The National Fair Housing Alliance, a Washington, D.C., nonprofit that filed an administrative complaint with HUD in 2012, said it would appeal HUD's determination letter, said Steve Dane, an attorney at Relman Law who represents the alliance.

Teri Charest, a spokeswoman for U.S. Bank, said: "We believe the decision speaks for itself."

In the aftermath of the financial crisis, several large banks including Bank of America and Wells Fargo were lambasted by the nonprofit's executive director Shanna L. Smith. Smith held nearly a dozen news conferences alleging racial discrimination by the banks in the maintenance of REO properties.

American Banker wrote a two-part series raising doubts about the validity of the NFHA's claims against the banks. In many cases, the nonprofit conflated the banks responsible for maintaining properties with those that were serving as trustees for mortgage-bond investors.

The nonprofit had originally sought tens of millions of dollars from U.S. Bank for its alleged misdeeds.

A similar complaint filed by the nonprofit against Bank of America is still pending; HUD has not ruled on it.

In 2013, Wells Fargo agreed to a $42 million settlement over similar claims that provided a financial windfall for the NFHA and its local member organizations.

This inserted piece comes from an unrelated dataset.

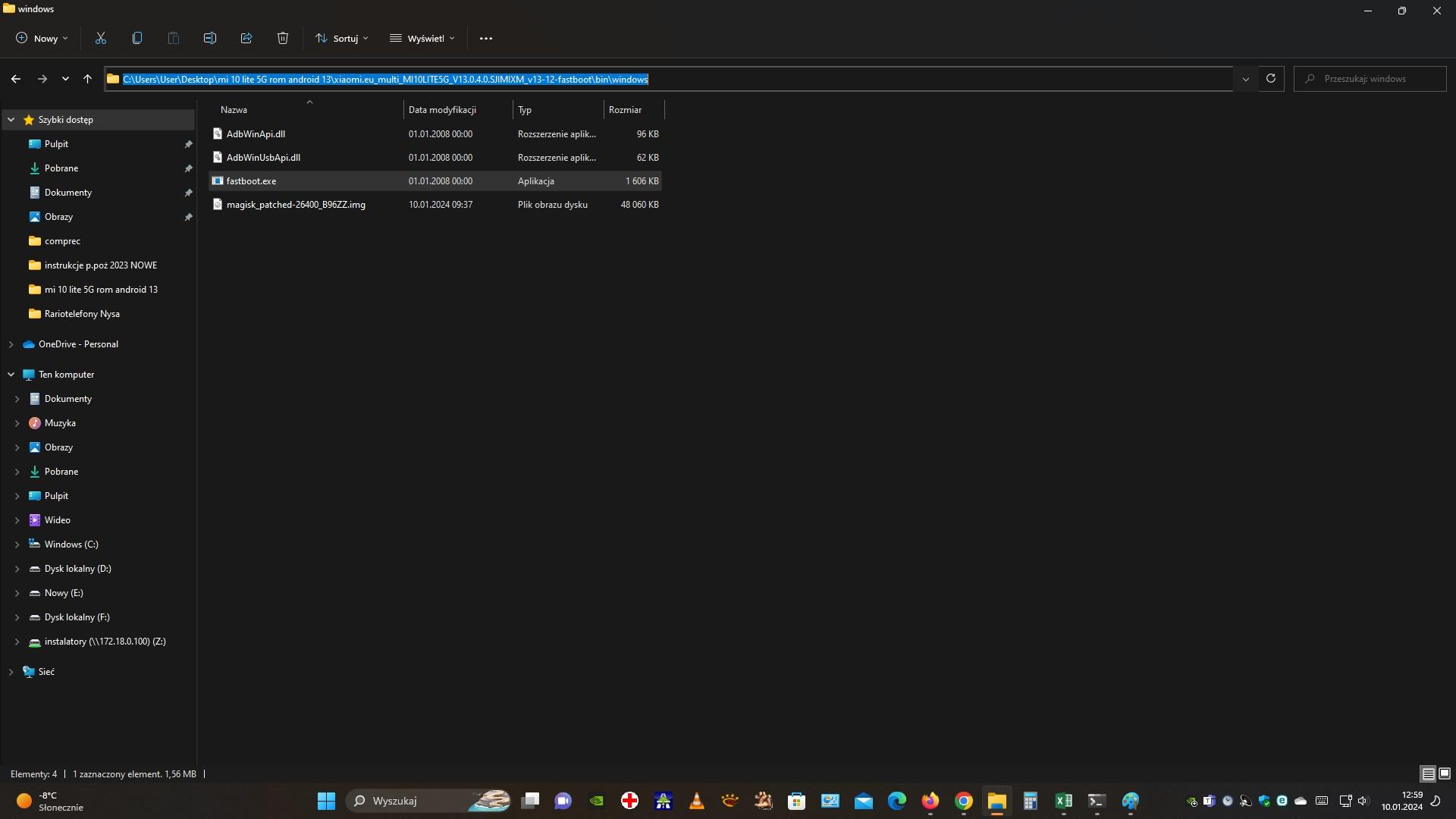This screenshot has height=819, width=1456.
Task: Sort by Data modyfikacji column header
Action: (442, 110)
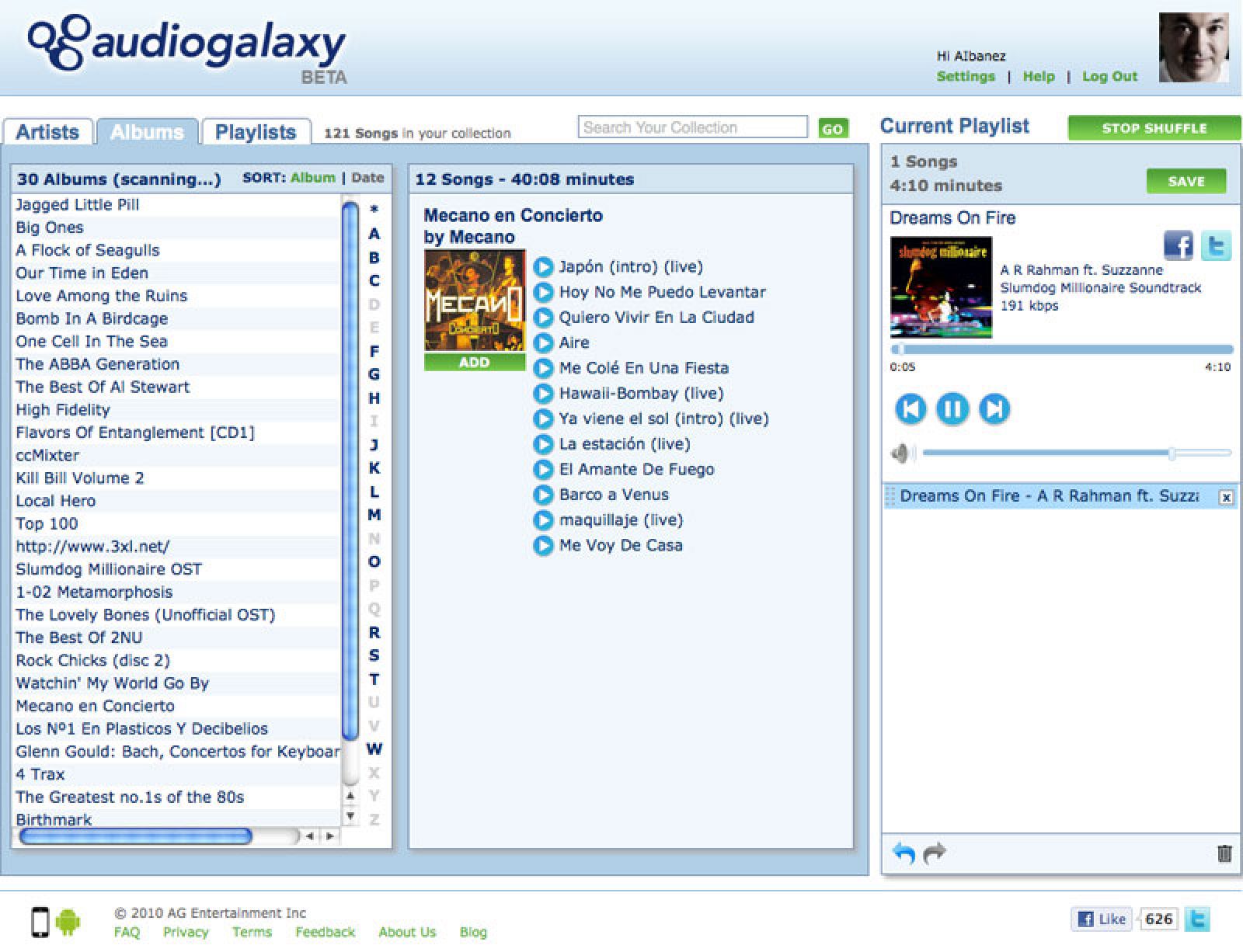
Task: Click the Search Your Collection field
Action: tap(694, 127)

The nonprofit sought to prove racial discrimination by taking photos of run-down properties with trash-strewn yards and boarded-up windows.

But in one footnote in the report, HUD said it was worth noting that the NFHA cited deficiencies "as minimal as a single piece of lightweight trash, such as a candy wrapper, that may have just blown onto a property, and may likely blow away before the respondent would have ever known of its presence, or had an opportunity to address it."

HUD suggested that photos were not reliable because they depicted a single snapshot in time and, as such, did not take into account the condition of the properties when banks took possession of them or the lack of upkeep by the foreclosed borrowers.

"The photographs, taken together, did not provide evidence showing that [U.S. Bancorp] maintained properties in minority neighborhoods poorly," HUD stated in the report. "The photographs, standing alone, do not provide the necessary context for a finding of discrimination on the basis of race, color or national origin."

HUD investigated all 119 properties and found that U.S. Bank spent an average of $11,175 to maintain properties in minority neighborhoods in Milwaukee, compared with $10,733 in white neighborhoods. In Indianapolis, the bank spent an average of $12,553 for maintenance in minority areas versus $9,359 in white areas. In Dayton, spending in minority neighborhoods averaged $8,439, compared to $11,472 in white areas.

HUD also found that 10% of the properties identified by the nonprofit were no longer owned by U.S. Bank at the time the NFHA took photos, and had already been conveyed to new owners.